## Your objective
Repeat nothing but the lines below running from the one containing "The image size is (1123, 599)." to the one containing "Task: Toggle the Standard/MinMax switch". Keep both end lines.
START Information shown
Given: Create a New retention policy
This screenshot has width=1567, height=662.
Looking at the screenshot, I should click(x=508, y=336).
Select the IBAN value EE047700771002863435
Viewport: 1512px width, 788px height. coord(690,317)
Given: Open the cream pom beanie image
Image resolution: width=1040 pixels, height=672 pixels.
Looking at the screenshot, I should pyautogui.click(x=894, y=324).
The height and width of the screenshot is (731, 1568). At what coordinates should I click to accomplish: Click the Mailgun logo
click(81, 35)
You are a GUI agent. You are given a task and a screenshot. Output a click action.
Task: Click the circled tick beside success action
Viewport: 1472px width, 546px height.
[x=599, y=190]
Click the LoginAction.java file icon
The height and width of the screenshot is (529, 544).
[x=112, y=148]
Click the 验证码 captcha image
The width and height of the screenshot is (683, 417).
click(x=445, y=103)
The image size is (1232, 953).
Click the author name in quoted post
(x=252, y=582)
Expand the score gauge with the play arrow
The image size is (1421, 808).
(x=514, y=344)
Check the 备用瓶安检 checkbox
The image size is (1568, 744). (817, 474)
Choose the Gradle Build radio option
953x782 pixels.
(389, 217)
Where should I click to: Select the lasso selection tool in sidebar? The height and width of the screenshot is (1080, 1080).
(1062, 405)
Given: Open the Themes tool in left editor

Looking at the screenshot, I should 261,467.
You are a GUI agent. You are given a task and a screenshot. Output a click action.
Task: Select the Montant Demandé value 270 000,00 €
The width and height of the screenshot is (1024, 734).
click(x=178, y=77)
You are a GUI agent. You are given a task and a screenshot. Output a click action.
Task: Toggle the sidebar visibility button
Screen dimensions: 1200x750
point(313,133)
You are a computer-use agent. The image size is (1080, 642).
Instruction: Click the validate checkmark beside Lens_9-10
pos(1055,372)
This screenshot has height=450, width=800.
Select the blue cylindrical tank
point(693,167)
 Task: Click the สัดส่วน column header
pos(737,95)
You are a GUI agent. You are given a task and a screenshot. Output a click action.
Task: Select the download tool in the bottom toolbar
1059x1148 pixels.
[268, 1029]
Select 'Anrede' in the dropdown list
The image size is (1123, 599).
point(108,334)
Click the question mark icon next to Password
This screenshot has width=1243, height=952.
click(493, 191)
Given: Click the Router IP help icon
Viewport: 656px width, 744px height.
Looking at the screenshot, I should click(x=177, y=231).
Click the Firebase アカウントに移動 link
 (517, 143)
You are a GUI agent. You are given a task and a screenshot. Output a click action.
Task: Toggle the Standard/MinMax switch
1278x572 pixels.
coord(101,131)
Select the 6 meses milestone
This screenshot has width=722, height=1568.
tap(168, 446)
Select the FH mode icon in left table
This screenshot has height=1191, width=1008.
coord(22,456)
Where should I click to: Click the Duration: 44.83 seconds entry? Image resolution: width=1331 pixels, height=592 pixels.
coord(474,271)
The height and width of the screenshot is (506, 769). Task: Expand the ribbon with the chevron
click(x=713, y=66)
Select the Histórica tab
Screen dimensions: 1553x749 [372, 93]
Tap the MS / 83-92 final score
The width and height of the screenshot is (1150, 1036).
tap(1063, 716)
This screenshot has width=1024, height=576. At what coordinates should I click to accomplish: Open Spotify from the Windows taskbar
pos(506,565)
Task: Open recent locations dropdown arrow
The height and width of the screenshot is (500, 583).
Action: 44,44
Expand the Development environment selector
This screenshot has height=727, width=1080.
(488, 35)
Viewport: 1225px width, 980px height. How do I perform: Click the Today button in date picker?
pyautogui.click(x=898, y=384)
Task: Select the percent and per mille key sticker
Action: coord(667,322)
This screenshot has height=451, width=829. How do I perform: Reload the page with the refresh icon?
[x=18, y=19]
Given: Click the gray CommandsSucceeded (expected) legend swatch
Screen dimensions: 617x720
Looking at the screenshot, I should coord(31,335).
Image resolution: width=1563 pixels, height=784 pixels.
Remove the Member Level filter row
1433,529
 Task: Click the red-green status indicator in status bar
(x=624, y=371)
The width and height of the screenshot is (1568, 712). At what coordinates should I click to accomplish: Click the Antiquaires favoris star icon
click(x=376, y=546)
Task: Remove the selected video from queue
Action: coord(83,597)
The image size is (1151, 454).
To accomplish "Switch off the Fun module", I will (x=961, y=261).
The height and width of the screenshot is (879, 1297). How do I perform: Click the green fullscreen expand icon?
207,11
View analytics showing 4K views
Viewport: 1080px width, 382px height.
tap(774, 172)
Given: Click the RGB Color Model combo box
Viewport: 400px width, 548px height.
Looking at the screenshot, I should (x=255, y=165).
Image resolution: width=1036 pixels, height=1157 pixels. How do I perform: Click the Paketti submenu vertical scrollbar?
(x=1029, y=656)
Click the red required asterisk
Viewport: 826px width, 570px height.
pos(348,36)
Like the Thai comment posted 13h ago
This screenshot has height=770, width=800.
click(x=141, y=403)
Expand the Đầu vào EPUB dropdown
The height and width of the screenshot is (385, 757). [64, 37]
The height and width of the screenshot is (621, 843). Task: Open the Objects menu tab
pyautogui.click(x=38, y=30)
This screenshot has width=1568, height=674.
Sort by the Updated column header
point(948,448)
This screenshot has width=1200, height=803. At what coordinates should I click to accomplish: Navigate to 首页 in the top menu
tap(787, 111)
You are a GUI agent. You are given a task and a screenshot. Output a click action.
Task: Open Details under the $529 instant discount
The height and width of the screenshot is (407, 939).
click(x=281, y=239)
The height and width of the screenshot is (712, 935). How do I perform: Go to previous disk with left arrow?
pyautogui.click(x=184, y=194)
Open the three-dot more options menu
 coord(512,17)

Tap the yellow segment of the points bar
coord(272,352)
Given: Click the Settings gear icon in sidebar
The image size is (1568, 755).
END Information shown
## Output of the task
The image size is (1123, 599).
point(108,334)
Click the question mark icon next to Password
This screenshot has width=1243, height=952.
click(493, 191)
Given: Click the Router IP help icon
Viewport: 656px width, 744px height.
Looking at the screenshot, I should click(x=177, y=231).
Click the Firebase アカウントに移動 link
 (517, 143)
You are a GUI agent. You are given a task and a screenshot. Output a click action.
Task: Toggle the Standard/MinMax switch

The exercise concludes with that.